Smart Insole: Tactile-Based Human Sensing
Motivation
Vision-based human pose estimation is ubiquitous but suffers from occlusion and privacy concerns. Foot pressure data, captured by a wearable insole, offers a privacy-preserving, location-independent alternative. This GIST-MIT collaboration project explored how much information about full-body 3D pose can be recovered from foot contact alone.
Issues
- Prior insole/carpet sensors are large, fixed, and expensive.
- 600+ sensors per foot generates high-dimensional temporal streams requiring efficient architectures.
- Ground truth 3D keypoints require synchronized multi-camera capture.
- Generalizing to unseen participants and actions is challenging with small datasets.
Method
Smart Insole (NeurIPS Workshop 2024): Dual CNN encoders process left/right foot pressure frames → 3D heatmap decoder predicts 19 keypoints. A linear probe on frozen encoders classifies actions (96.88% accuracy).

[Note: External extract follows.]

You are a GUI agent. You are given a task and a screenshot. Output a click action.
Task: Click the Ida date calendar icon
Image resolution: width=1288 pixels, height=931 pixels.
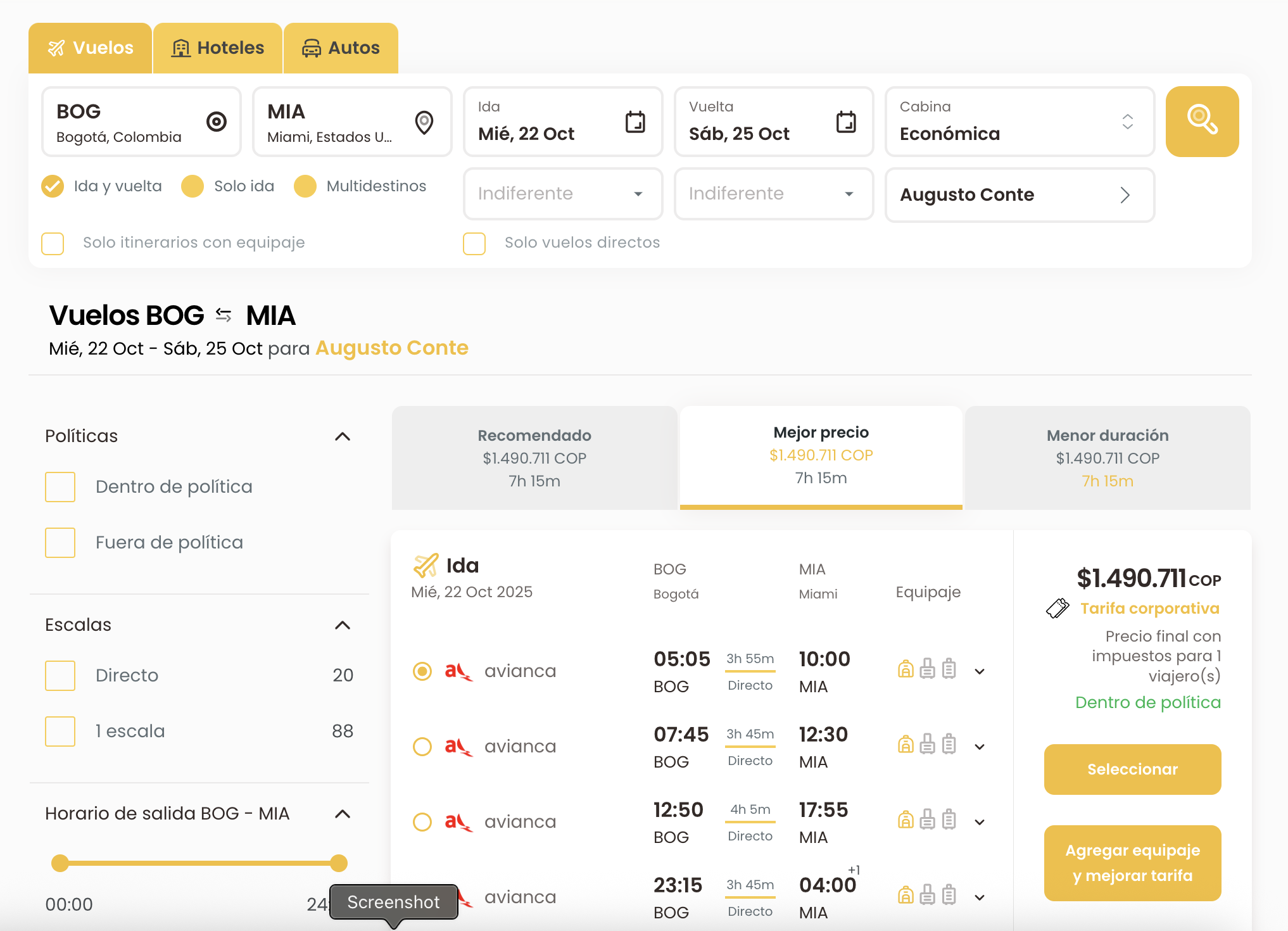pos(635,121)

SCOTTI (arXiv 2025) — Extension: CNN + Transformer (SCOTTI) jointly optimizes three tasks: pose estimation, action classification, and novel action progress prediction (first in tactile sensing). Multi-task learning improves all three tasks simultaneously over single-task baselines.
Results & Contribution
- 7.43 cm average pose estimation error on 7 actions (NeurIPS 2024).
- 96.88% action classification accuracy as a linear probe.
- SCOTTI: first tactile action progress prediction; 96.63 mm MPJPE, 90.06% accuracy.
- Dataset: 15 participants, 200,000+ synchronized frames, 8 actions (to be open-sourced).
- Hardware: ~$50 wireless insole with 500+ sensors per foot.